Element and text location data
━━━━━━
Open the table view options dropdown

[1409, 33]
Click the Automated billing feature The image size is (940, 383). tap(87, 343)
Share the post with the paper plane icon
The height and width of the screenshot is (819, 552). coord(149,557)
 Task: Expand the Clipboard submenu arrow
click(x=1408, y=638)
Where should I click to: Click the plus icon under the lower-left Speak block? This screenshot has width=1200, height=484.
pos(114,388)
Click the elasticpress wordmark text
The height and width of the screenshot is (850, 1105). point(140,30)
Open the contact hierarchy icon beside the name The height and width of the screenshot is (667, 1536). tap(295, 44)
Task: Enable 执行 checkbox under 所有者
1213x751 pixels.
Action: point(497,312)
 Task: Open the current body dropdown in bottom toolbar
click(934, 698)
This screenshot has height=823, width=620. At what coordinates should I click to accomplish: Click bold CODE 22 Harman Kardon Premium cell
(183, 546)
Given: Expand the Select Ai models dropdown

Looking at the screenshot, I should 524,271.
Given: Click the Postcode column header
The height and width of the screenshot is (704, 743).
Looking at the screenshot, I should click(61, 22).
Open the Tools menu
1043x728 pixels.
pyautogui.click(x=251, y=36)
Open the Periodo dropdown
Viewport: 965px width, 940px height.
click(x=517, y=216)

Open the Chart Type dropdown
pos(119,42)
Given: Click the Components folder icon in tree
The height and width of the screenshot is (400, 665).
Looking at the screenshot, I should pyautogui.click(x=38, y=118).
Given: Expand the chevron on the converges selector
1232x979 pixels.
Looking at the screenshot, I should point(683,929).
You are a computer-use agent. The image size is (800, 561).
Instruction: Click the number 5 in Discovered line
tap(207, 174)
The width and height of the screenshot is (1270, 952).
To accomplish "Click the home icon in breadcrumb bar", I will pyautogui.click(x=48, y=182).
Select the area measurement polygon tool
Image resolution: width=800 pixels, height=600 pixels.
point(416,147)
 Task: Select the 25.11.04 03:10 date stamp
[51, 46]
━━━━━━
What you should do: Reproduce every line of the entries above, character for character.

Written response:
Open the table view options dropdown

[1409, 33]
Click the Automated billing feature The image size is (940, 383). tap(87, 343)
Share the post with the paper plane icon
The height and width of the screenshot is (819, 552). coord(149,557)
 Task: Expand the Clipboard submenu arrow
click(x=1408, y=638)
Where should I click to: Click the plus icon under the lower-left Speak block? This screenshot has width=1200, height=484.
pos(114,388)
Click the elasticpress wordmark text
The height and width of the screenshot is (850, 1105). point(140,30)
Open the contact hierarchy icon beside the name The height and width of the screenshot is (667, 1536). tap(295, 44)
Task: Enable 执行 checkbox under 所有者
1213x751 pixels.
Action: point(497,312)
 Task: Open the current body dropdown in bottom toolbar
click(934, 698)
This screenshot has height=823, width=620. At what coordinates should I click to accomplish: Click bold CODE 22 Harman Kardon Premium cell
(183, 546)
Given: Expand the Select Ai models dropdown

Looking at the screenshot, I should 524,271.
Given: Click the Postcode column header
The height and width of the screenshot is (704, 743).
Looking at the screenshot, I should click(61, 22).
Open the Tools menu
1043x728 pixels.
pyautogui.click(x=251, y=36)
Open the Periodo dropdown
Viewport: 965px width, 940px height.
click(x=517, y=216)

Open the Chart Type dropdown
pos(119,42)
Given: Click the Components folder icon in tree
The height and width of the screenshot is (400, 665).
Looking at the screenshot, I should pyautogui.click(x=38, y=118).
Given: Expand the chevron on the converges selector
1232x979 pixels.
Looking at the screenshot, I should point(683,929).
You are a computer-use agent. The image size is (800, 561).
Instruction: Click the number 5 in Discovered line
tap(207, 174)
The width and height of the screenshot is (1270, 952).
To accomplish "Click the home icon in breadcrumb bar", I will pyautogui.click(x=48, y=182).
Select the area measurement polygon tool
Image resolution: width=800 pixels, height=600 pixels.
point(416,147)
 Task: Select the 25.11.04 03:10 date stamp
[51, 46]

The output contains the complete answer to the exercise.